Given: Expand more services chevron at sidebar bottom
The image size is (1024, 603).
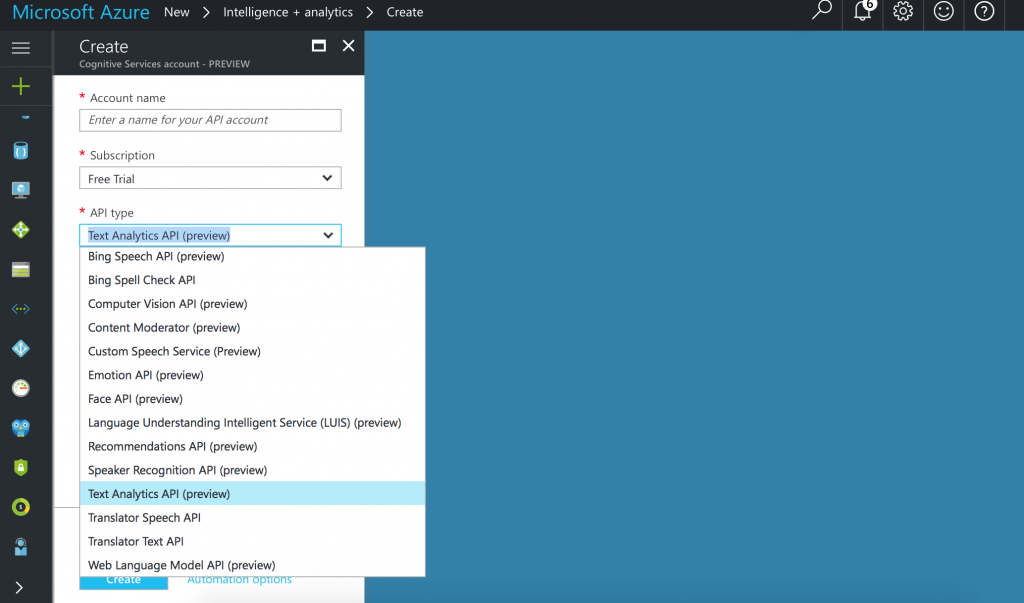Looking at the screenshot, I should (x=20, y=587).
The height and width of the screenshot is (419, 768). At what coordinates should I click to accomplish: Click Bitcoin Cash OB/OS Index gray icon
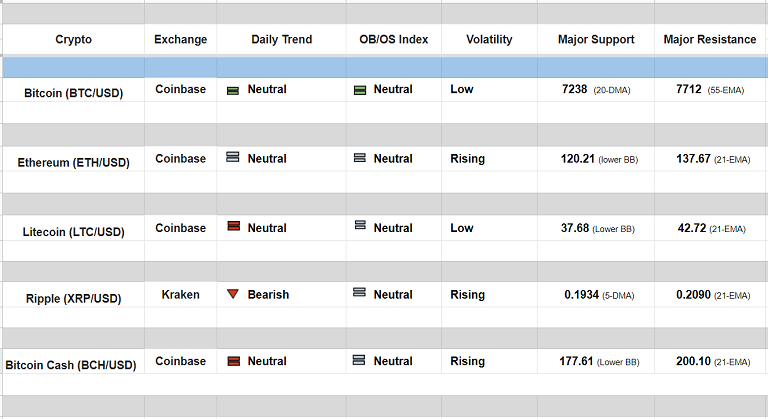click(360, 360)
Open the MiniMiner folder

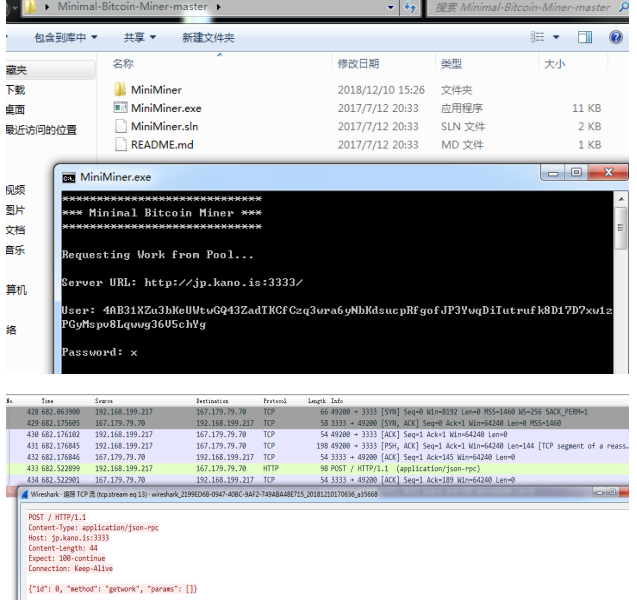155,90
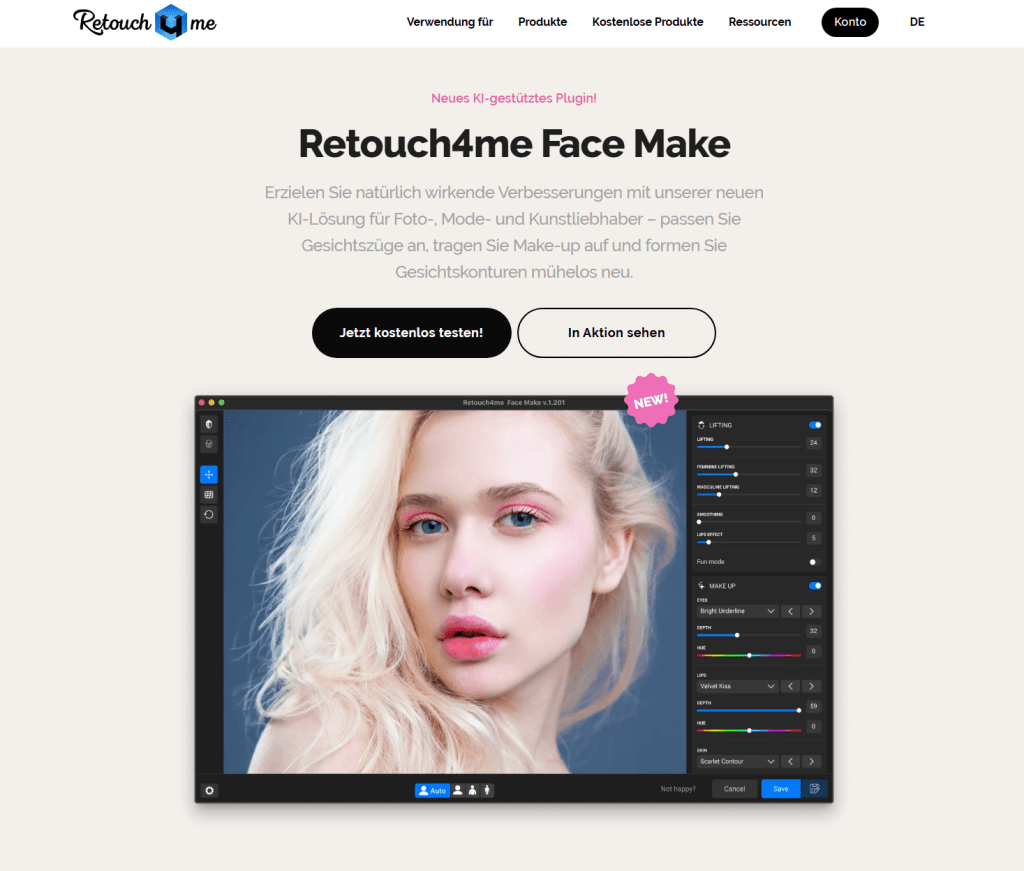
Task: Toggle the LIFTING section switch
Action: coord(815,425)
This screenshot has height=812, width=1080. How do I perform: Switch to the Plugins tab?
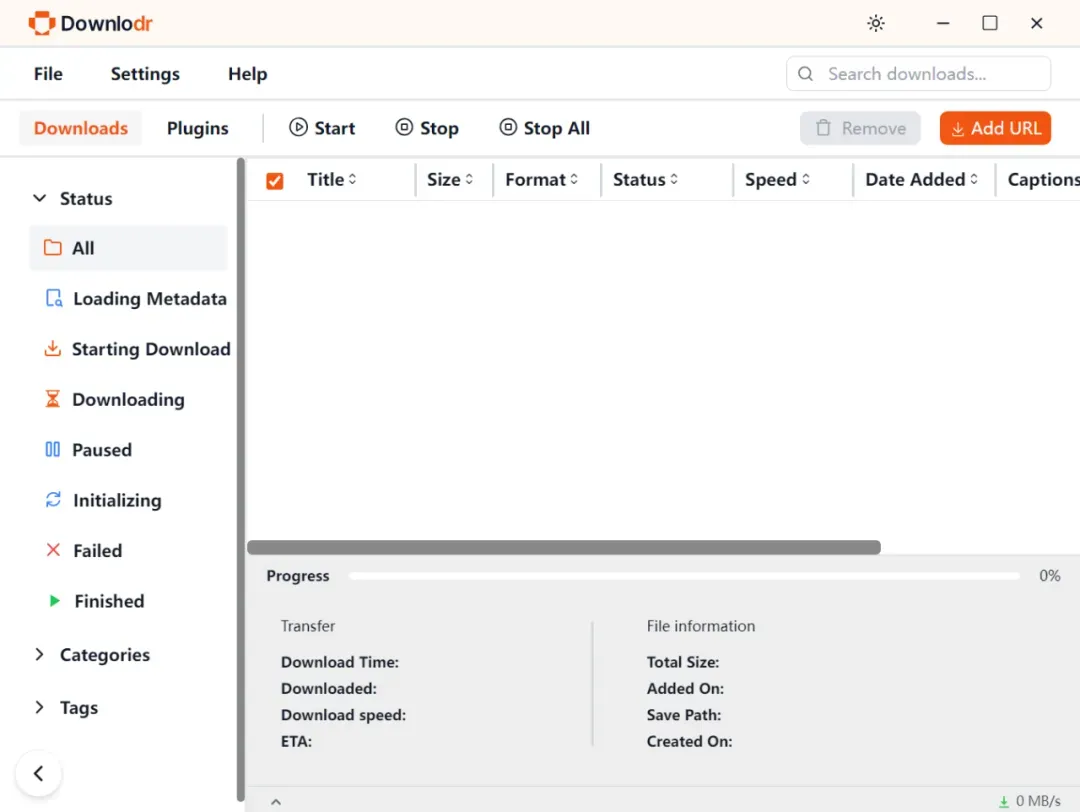pyautogui.click(x=197, y=128)
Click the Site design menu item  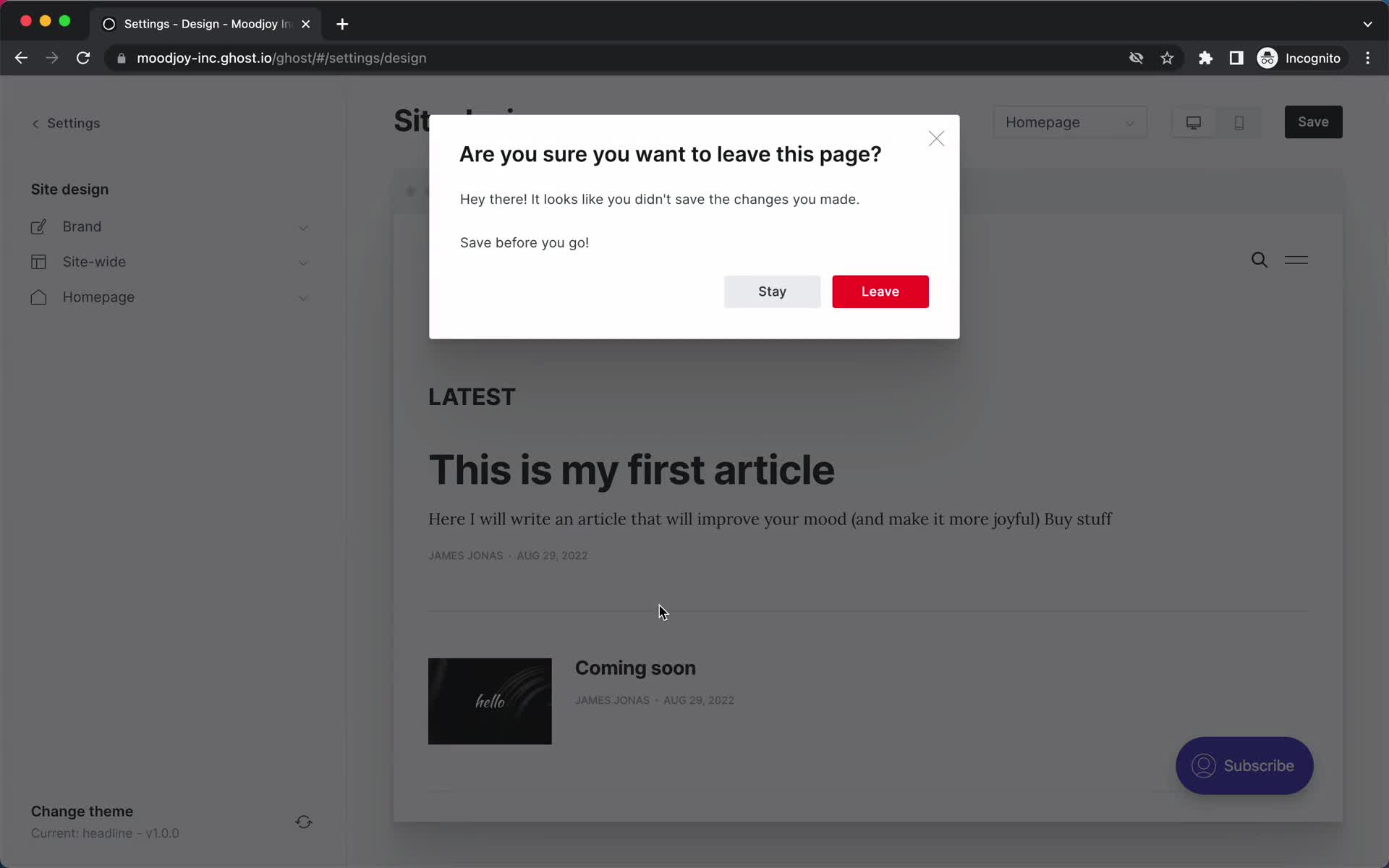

+-------+

A verbatim copy of every entry above, with no pictures, is the expected output.

### Answer to the problem
Given: Expand more services chevron at sidebar bottom
The image size is (1024, 603).
Looking at the screenshot, I should (x=20, y=587).
The height and width of the screenshot is (419, 768). At what coordinates should I click to accomplish: Click Bitcoin Cash OB/OS Index gray icon
click(360, 360)
Open the MiniMiner folder

155,90
Task: Toggle the LIFTING section switch
Action: coord(815,425)
This screenshot has height=812, width=1080. How do I perform: Switch to the Plugins tab?
pyautogui.click(x=197, y=128)
Click the Site design menu item  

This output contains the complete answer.